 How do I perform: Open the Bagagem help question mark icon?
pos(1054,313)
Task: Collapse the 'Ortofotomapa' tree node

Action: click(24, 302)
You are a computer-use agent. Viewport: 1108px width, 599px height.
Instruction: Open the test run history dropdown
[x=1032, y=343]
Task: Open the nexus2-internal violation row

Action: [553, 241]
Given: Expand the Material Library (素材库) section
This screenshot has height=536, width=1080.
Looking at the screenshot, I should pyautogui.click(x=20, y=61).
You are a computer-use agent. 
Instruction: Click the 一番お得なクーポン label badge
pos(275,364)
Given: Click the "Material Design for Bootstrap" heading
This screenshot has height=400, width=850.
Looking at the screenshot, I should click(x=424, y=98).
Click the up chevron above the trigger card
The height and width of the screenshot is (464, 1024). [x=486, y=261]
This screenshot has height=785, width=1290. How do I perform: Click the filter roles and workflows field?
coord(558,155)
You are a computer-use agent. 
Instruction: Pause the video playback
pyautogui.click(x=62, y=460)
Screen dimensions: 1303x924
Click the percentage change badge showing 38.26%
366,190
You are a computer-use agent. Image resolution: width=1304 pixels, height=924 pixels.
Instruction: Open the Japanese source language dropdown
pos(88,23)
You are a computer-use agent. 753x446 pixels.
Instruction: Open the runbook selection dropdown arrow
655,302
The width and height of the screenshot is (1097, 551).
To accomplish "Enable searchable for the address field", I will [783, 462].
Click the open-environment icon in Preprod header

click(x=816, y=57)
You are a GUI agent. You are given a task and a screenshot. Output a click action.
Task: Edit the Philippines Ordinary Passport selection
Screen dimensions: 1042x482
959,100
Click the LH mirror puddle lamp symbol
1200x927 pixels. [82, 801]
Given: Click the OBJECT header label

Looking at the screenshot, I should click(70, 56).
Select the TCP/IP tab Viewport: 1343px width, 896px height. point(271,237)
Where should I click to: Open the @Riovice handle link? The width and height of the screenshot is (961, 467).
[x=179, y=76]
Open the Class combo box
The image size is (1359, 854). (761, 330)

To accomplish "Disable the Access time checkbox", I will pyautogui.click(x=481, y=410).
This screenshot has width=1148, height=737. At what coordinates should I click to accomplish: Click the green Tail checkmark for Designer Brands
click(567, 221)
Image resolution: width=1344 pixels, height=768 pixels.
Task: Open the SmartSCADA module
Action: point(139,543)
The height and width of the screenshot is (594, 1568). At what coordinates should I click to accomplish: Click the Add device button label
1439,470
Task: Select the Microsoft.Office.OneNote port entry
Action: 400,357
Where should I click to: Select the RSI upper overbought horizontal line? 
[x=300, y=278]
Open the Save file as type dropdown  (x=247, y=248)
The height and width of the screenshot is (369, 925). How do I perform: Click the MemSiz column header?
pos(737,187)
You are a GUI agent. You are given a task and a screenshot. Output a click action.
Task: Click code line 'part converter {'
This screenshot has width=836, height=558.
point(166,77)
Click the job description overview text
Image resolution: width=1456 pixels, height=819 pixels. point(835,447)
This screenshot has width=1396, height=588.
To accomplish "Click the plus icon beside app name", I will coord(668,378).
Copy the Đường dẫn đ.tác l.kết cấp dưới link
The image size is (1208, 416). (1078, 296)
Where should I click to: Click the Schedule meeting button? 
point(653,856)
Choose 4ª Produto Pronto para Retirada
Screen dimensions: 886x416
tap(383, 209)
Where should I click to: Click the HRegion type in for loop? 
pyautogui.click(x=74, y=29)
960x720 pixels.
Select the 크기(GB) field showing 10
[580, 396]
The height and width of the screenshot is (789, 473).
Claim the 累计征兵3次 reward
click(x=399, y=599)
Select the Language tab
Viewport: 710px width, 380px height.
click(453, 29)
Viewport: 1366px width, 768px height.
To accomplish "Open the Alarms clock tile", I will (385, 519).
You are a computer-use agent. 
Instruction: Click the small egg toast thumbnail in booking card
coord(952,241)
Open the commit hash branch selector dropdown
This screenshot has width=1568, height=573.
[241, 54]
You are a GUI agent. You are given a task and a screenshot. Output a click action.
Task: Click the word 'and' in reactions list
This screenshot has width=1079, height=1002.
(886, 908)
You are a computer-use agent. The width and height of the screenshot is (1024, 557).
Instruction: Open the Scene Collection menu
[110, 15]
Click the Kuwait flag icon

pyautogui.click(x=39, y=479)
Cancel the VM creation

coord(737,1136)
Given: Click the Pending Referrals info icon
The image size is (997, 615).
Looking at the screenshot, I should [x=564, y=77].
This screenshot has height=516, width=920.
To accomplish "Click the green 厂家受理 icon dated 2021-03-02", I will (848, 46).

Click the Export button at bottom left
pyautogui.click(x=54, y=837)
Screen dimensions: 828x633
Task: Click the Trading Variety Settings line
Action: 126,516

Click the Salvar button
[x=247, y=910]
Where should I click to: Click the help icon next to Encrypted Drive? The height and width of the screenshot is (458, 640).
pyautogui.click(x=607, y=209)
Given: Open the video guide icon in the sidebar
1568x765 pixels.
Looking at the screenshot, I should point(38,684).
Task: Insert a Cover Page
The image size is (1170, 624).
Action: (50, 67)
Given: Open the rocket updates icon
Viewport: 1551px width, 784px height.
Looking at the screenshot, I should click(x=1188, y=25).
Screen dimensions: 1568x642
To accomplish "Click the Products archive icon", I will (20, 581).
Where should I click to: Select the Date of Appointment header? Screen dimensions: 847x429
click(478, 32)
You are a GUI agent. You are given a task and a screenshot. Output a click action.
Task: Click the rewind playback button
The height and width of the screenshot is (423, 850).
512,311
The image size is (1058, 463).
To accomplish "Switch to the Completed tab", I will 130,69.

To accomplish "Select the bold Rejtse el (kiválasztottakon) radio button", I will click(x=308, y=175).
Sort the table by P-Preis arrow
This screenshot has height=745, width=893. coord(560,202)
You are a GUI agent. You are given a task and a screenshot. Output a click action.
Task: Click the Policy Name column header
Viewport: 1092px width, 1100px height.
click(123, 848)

◇ ◇ ◇ ◇ ◇

** EXERCISE BRIEF **
Extract each line of the listing above, copying it word for word.

** ANSWER SPACE **
 How do I perform: Open the Bagagem help question mark icon?
pos(1054,313)
Task: Collapse the 'Ortofotomapa' tree node

Action: click(24, 302)
You are a computer-use agent. Viewport: 1108px width, 599px height.
Instruction: Open the test run history dropdown
[x=1032, y=343]
Task: Open the nexus2-internal violation row

Action: [553, 241]
Given: Expand the Material Library (素材库) section
This screenshot has height=536, width=1080.
Looking at the screenshot, I should pyautogui.click(x=20, y=61).
You are a computer-use agent. 
Instruction: Click the 一番お得なクーポン label badge
pos(275,364)
Given: Click the "Material Design for Bootstrap" heading
This screenshot has height=400, width=850.
Looking at the screenshot, I should click(x=424, y=98).
Click the up chevron above the trigger card
The height and width of the screenshot is (464, 1024). [x=486, y=261]
This screenshot has height=785, width=1290. How do I perform: Click the filter roles and workflows field?
coord(558,155)
You are a computer-use agent. 
Instruction: Pause the video playback
pyautogui.click(x=62, y=460)
Screen dimensions: 1303x924
Click the percentage change badge showing 38.26%
366,190
You are a computer-use agent. Image resolution: width=1304 pixels, height=924 pixels.
Instruction: Open the Japanese source language dropdown
pos(88,23)
You are a computer-use agent. 753x446 pixels.
Instruction: Open the runbook selection dropdown arrow
655,302
The width and height of the screenshot is (1097, 551).
To accomplish "Enable searchable for the address field", I will [783, 462].
Click the open-environment icon in Preprod header

click(x=816, y=57)
You are a GUI agent. You are given a task and a screenshot. Output a click action.
Task: Edit the Philippines Ordinary Passport selection
Screen dimensions: 1042x482
959,100
Click the LH mirror puddle lamp symbol
1200x927 pixels. [82, 801]
Given: Click the OBJECT header label

Looking at the screenshot, I should click(70, 56).
Select the TCP/IP tab Viewport: 1343px width, 896px height. point(271,237)
Where should I click to: Open the @Riovice handle link? The width and height of the screenshot is (961, 467).
[x=179, y=76]
Open the Class combo box
The image size is (1359, 854). (761, 330)

To accomplish "Disable the Access time checkbox", I will pyautogui.click(x=481, y=410).
This screenshot has width=1148, height=737. At what coordinates should I click to accomplish: Click the green Tail checkmark for Designer Brands
click(567, 221)
Image resolution: width=1344 pixels, height=768 pixels.
Task: Open the SmartSCADA module
Action: point(139,543)
The height and width of the screenshot is (594, 1568). At what coordinates should I click to accomplish: Click the Add device button label
1439,470
Task: Select the Microsoft.Office.OneNote port entry
Action: 400,357
Where should I click to: Select the RSI upper overbought horizontal line? 
[x=300, y=278]
Open the Save file as type dropdown  (x=247, y=248)
The height and width of the screenshot is (369, 925). How do I perform: Click the MemSiz column header?
pos(737,187)
You are a GUI agent. You are given a task and a screenshot. Output a click action.
Task: Click code line 'part converter {'
This screenshot has width=836, height=558.
point(166,77)
Click the job description overview text
Image resolution: width=1456 pixels, height=819 pixels. point(835,447)
This screenshot has width=1396, height=588.
To accomplish "Click the plus icon beside app name", I will coord(668,378).
Copy the Đường dẫn đ.tác l.kết cấp dưới link
The image size is (1208, 416). (1078, 296)
Where should I click to: Click the Schedule meeting button? 
point(653,856)
Choose 4ª Produto Pronto para Retirada
Screen dimensions: 886x416
tap(383, 209)
Where should I click to: Click the HRegion type in for loop? 
pyautogui.click(x=74, y=29)
960x720 pixels.
Select the 크기(GB) field showing 10
[580, 396]
The height and width of the screenshot is (789, 473).
Claim the 累计征兵3次 reward
click(x=399, y=599)
Select the Language tab
Viewport: 710px width, 380px height.
click(453, 29)
Viewport: 1366px width, 768px height.
To accomplish "Open the Alarms clock tile", I will (385, 519).
You are a computer-use agent. 
Instruction: Click the small egg toast thumbnail in booking card
coord(952,241)
Open the commit hash branch selector dropdown
This screenshot has width=1568, height=573.
[241, 54]
You are a GUI agent. You are given a task and a screenshot. Output a click action.
Task: Click the word 'and' in reactions list
This screenshot has width=1079, height=1002.
(886, 908)
You are a computer-use agent. The width and height of the screenshot is (1024, 557).
Instruction: Open the Scene Collection menu
[110, 15]
Click the Kuwait flag icon

pyautogui.click(x=39, y=479)
Cancel the VM creation

coord(737,1136)
Given: Click the Pending Referrals info icon
The image size is (997, 615).
Looking at the screenshot, I should [x=564, y=77].
This screenshot has height=516, width=920.
To accomplish "Click the green 厂家受理 icon dated 2021-03-02", I will (848, 46).

Click the Export button at bottom left
pyautogui.click(x=54, y=837)
Screen dimensions: 828x633
Task: Click the Trading Variety Settings line
Action: 126,516

Click the Salvar button
[x=247, y=910]
Where should I click to: Click the help icon next to Encrypted Drive? The height and width of the screenshot is (458, 640).
pyautogui.click(x=607, y=209)
Given: Open the video guide icon in the sidebar
1568x765 pixels.
Looking at the screenshot, I should point(38,684).
Task: Insert a Cover Page
The image size is (1170, 624).
Action: (50, 67)
Given: Open the rocket updates icon
Viewport: 1551px width, 784px height.
Looking at the screenshot, I should click(x=1188, y=25).
Screen dimensions: 1568x642
To accomplish "Click the Products archive icon", I will (20, 581).
Where should I click to: Select the Date of Appointment header? Screen dimensions: 847x429
click(478, 32)
You are a GUI agent. You are given a task and a screenshot. Output a click action.
Task: Click the rewind playback button
The height and width of the screenshot is (423, 850).
512,311
The image size is (1058, 463).
To accomplish "Switch to the Completed tab", I will 130,69.

To accomplish "Select the bold Rejtse el (kiválasztottakon) radio button", I will click(x=308, y=175).
Sort the table by P-Preis arrow
This screenshot has height=745, width=893. coord(560,202)
You are a GUI agent. You are given a task and a screenshot. Output a click action.
Task: Click the Policy Name column header
Viewport: 1092px width, 1100px height.
click(123, 848)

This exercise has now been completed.